Please count the lines of the records below that contain the string "panel" and give only that number.
==== Supplied data
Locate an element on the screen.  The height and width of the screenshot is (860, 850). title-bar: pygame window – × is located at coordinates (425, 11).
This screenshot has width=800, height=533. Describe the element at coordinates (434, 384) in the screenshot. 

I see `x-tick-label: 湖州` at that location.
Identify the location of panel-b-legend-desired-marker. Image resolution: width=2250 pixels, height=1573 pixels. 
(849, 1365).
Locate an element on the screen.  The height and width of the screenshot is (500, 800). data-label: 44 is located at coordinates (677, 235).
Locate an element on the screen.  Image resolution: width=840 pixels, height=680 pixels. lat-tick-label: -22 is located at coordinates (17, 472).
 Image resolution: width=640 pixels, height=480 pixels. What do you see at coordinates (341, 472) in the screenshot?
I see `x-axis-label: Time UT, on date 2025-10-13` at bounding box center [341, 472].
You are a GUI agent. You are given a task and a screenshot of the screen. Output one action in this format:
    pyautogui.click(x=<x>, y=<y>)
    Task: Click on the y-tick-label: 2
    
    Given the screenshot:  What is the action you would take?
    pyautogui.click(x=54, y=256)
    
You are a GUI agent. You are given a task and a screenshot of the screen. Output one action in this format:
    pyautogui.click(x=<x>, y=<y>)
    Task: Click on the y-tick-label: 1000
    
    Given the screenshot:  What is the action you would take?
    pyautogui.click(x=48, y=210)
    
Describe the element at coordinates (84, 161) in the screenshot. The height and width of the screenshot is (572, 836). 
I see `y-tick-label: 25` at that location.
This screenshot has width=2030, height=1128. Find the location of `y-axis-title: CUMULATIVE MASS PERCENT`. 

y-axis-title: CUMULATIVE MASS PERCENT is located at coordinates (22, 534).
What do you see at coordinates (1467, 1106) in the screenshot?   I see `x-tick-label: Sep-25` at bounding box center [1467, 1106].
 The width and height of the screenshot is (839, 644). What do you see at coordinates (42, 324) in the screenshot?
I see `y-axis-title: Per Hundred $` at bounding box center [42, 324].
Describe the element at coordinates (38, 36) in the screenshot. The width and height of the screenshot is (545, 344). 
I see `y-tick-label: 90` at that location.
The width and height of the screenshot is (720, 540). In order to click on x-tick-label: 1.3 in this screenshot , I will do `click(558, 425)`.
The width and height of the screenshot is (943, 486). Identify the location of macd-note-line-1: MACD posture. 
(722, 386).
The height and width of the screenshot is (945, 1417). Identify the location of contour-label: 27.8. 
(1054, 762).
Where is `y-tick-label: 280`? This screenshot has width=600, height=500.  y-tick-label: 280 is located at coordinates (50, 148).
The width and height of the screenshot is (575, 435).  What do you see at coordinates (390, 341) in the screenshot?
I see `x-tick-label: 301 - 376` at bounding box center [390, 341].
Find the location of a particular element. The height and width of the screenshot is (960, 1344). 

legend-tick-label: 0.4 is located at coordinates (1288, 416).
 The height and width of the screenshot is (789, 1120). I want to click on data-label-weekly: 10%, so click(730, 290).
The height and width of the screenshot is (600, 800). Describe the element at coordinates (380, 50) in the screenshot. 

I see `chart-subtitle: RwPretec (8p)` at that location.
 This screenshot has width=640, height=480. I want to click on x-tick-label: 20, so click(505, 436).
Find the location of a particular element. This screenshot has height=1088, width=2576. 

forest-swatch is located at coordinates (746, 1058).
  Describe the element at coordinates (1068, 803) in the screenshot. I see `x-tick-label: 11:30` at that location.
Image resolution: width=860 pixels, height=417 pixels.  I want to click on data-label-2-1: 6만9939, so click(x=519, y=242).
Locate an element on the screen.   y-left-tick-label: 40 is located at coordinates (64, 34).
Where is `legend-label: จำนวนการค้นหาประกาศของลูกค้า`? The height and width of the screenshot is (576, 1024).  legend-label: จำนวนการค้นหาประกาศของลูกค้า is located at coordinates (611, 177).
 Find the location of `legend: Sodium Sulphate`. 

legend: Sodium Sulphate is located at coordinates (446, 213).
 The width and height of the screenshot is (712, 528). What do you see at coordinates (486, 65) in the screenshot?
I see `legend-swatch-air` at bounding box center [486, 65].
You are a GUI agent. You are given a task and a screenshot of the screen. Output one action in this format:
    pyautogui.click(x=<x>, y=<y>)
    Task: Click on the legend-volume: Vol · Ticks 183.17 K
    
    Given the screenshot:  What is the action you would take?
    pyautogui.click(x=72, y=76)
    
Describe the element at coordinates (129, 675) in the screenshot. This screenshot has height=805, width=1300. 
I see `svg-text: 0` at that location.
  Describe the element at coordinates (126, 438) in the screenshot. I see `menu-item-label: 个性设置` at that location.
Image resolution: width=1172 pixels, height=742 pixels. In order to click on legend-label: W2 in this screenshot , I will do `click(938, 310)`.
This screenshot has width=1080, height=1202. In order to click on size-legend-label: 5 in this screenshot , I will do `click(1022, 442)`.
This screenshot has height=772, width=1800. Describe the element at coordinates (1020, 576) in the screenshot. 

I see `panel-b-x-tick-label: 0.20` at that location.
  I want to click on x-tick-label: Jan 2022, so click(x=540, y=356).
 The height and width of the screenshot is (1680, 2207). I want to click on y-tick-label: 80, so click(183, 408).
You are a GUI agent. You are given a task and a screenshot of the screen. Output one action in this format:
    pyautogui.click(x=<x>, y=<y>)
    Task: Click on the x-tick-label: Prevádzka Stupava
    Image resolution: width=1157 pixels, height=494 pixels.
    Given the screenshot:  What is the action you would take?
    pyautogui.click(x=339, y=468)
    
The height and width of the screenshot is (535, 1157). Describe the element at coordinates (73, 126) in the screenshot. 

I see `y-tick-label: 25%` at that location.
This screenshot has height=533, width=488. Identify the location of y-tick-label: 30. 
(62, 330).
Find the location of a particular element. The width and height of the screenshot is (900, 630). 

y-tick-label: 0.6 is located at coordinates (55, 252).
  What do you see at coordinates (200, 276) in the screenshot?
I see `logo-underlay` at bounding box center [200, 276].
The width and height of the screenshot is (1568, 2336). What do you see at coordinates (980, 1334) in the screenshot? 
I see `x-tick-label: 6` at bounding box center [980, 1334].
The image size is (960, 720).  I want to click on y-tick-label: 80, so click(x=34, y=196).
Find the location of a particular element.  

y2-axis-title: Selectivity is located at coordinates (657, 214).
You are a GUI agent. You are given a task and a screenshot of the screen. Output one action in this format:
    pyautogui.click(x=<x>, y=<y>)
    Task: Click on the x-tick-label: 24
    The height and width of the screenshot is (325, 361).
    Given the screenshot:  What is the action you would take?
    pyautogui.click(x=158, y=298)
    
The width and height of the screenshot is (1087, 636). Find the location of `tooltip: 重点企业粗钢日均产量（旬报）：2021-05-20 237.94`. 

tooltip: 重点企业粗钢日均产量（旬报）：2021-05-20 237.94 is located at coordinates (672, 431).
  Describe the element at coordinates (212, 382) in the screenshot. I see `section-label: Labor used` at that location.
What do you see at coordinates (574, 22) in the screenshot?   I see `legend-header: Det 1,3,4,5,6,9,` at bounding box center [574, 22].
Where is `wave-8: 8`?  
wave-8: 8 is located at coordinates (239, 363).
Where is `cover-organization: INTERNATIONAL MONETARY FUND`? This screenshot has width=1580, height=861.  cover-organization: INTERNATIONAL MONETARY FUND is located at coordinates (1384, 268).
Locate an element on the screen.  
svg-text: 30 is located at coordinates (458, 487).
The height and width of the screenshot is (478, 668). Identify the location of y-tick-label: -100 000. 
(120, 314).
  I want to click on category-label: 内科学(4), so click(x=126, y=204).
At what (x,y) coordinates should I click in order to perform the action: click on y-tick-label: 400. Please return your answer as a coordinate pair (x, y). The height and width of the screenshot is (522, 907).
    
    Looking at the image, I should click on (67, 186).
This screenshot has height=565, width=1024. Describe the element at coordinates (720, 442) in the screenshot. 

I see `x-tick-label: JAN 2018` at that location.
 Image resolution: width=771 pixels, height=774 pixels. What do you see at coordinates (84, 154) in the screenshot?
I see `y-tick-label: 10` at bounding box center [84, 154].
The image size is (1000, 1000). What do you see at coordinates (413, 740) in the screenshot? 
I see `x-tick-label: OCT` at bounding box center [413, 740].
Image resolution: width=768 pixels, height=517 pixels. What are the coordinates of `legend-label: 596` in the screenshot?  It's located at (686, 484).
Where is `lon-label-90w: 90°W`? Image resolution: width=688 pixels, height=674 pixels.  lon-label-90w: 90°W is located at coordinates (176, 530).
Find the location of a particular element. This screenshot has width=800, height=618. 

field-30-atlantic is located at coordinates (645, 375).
========
[Written solution] 2